Home Crop Monitoring Immediate movement of hay west could preserve the cow herd

Immediate movement of hay west could preserve the cow herd


In gearing up for Hay West, the query has been requested, why not cows east?

It’s an vital query to ask. In any case, one load of cattle to Ontario, Quebec, or the Atlantic provinces saves sending a number of truck masses of hay west.

There’s no scarcity of easterners eager to ship “extra” feed west, however a lot of what’s put up as hay in Ontario and Quebec is wrapped hay. Transport hay must be dry, and ideally in giant squares, not rounds.

So why then aren’t we seeing pot masses of cows and calves coming to Ontario, Quebec, and the Atlantic provinces?

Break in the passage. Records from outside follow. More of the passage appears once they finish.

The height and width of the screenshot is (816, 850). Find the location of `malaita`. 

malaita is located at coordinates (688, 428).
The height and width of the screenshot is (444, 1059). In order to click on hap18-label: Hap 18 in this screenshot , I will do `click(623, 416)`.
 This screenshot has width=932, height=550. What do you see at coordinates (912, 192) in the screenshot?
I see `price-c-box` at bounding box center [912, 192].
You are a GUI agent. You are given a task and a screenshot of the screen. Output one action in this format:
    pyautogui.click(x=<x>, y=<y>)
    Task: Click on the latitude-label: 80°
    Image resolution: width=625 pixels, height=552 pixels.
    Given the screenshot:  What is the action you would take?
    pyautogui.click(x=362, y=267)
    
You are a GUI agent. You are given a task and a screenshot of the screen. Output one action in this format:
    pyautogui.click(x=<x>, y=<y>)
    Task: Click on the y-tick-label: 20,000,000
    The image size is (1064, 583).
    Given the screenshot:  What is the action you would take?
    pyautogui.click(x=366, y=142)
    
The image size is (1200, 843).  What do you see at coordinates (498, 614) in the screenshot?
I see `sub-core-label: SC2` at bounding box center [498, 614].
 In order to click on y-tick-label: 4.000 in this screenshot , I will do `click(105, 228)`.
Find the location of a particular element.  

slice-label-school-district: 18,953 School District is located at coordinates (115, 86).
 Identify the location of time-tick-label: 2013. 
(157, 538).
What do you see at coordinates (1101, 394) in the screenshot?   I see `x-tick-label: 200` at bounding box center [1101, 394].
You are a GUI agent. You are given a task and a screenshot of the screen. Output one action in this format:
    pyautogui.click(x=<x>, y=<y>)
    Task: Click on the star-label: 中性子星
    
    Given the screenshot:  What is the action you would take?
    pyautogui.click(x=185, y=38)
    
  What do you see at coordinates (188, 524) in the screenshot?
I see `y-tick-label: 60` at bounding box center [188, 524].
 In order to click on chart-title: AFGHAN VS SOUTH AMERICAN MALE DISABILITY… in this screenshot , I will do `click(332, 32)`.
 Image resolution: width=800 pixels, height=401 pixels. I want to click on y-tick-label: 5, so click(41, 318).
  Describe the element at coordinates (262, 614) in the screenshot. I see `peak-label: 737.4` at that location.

Nothing is so simple as back-of-the-napkin ideas. For one, there’s a right away want for hay. Proper now. This drought has hit up to now and large that farmers and ranchers aren’t simply quick of winter feed, they’re quick of feed proper now. And meaning there are lots of cows with younger calves at facet which might be in want.

Transferring weaned calves or yearlings is one factor, however as Ken Schaus, cattle feeder and farmer from Bruce County, Ont., explains, transferring cows and calves is extremely tedious and requires important planning.

Cows and calves have to be saved separate on the trailer, he says, however should be unloaded for feed, water, and relaxation so the calves can nurse and cows can get some reduction from full udders. Even from Manitoba’s Interlake area, the experience to Ontario is a 1,400 mile journey, with added stops as a result of of these necessities.

What’s extra, Schaus feels the best choice for sustaining the cow herd intact is to get feed to cows now. Older cows, particularly from the west don’t essentially adapt effectively to Ontario circumstances, even when there have been fenced fields to place them in. Western cows aren’t used to paved yards and bunk feeders, he says, and so they don’t at all times transition simply.

Transport yearlings off grass proper now is likely to be the best choice, says Schaus, as costs are stable and that will release as a lot grass as doable for cows and calves. Plus, Schaus is hopeful that after the combines roll, extra farmers will likely be keen to show cows out to graze the aftermath or any late plant development.